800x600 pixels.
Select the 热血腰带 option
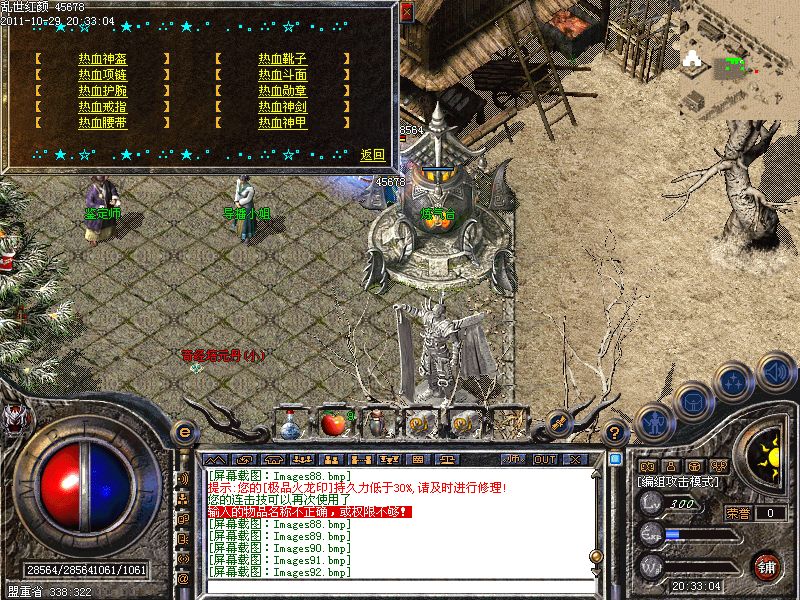103,123
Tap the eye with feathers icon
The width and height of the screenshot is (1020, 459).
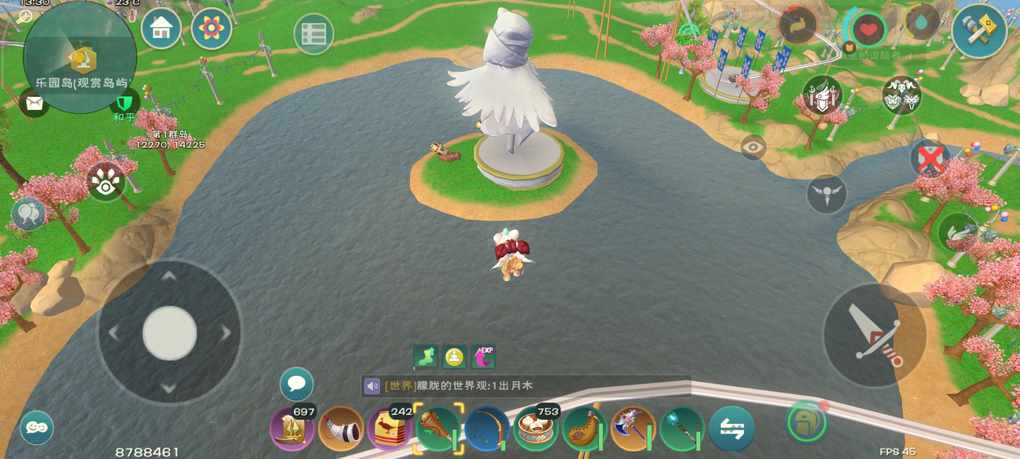[x=105, y=182]
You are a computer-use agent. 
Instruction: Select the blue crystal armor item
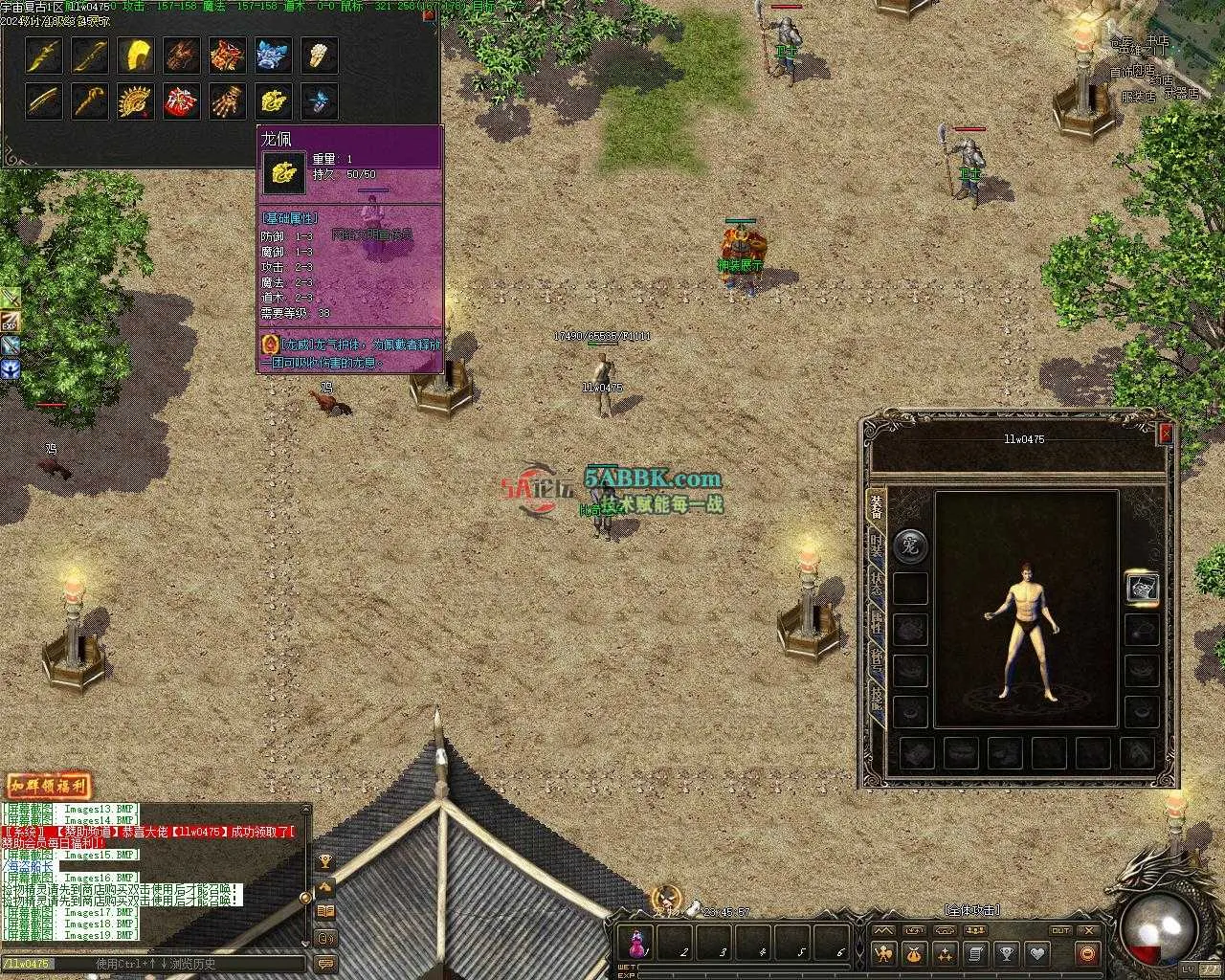[x=274, y=56]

**AIM**
In the rows above, replace every "Select" with "Choose" and leave the rest of the text unchanged. Write out all the rows again, without the pictures.

**PROBLEM SOLUTION**
800x600 pixels.
Choose the 热血腰带 option
103,123
Tap the eye with feathers icon
The width and height of the screenshot is (1020, 459).
[x=105, y=182]
You are a computer-use agent. 
Instruction: Choose the blue crystal armor item
[x=274, y=56]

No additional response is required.